As described in Scheduling a Transaction, single-shard transactions on uncontended keys bypass the global sequence counter, the tx-queue, and the separate execution phase entirely. The callback runs inline during scheduling. This is the most important optimization in the system: it means the vast majority of real-world commands execute with minimal overhead — a single message to the target shard, an inline callback, and done.
The basic VLL algorithm processes transactions strictly in tx-queue order. The VLL paper addresses this limitation with Selective Contention Analysis (SCA), which scans the queue for blocked transactions whose locks have become available and unblocks them ahead of turn.
Dragonfly implements a similar idea using intent locks: a transaction can execute out of order (ahead of earlier transactions in the queue) if its keys are uncontended. Specifically, during scheduling, if the shard lock is free and all key locks are acquired without conflict, the OUT_OF_ORDER flag is set.
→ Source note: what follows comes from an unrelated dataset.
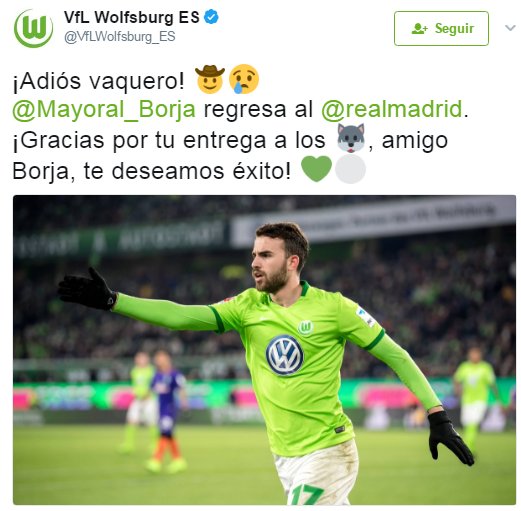Click the crying face emoji

pos(244,79)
This allows the transaction to run immediately without waiting for all preceding transactions to complete.
Out-of-order execution is safe because it only happens when there is no conflict with any other pending transaction on the same keys. If a key's IntentLock is contended (another transaction holds a conflicting intent), the transaction must wait for its turn at the head of the queue.
When a coordinator fiber happens to run on the same thread as its target shard, Dragonfly can skip the message dispatch entirely and call ScheduleInShard() and PollExecution() directly on the coordinator fiber. This is called inline execution (CanRunInlined()). It avoids the overhead of posting to the shard's message queue, which is significant for high-throughput single-shard workloads.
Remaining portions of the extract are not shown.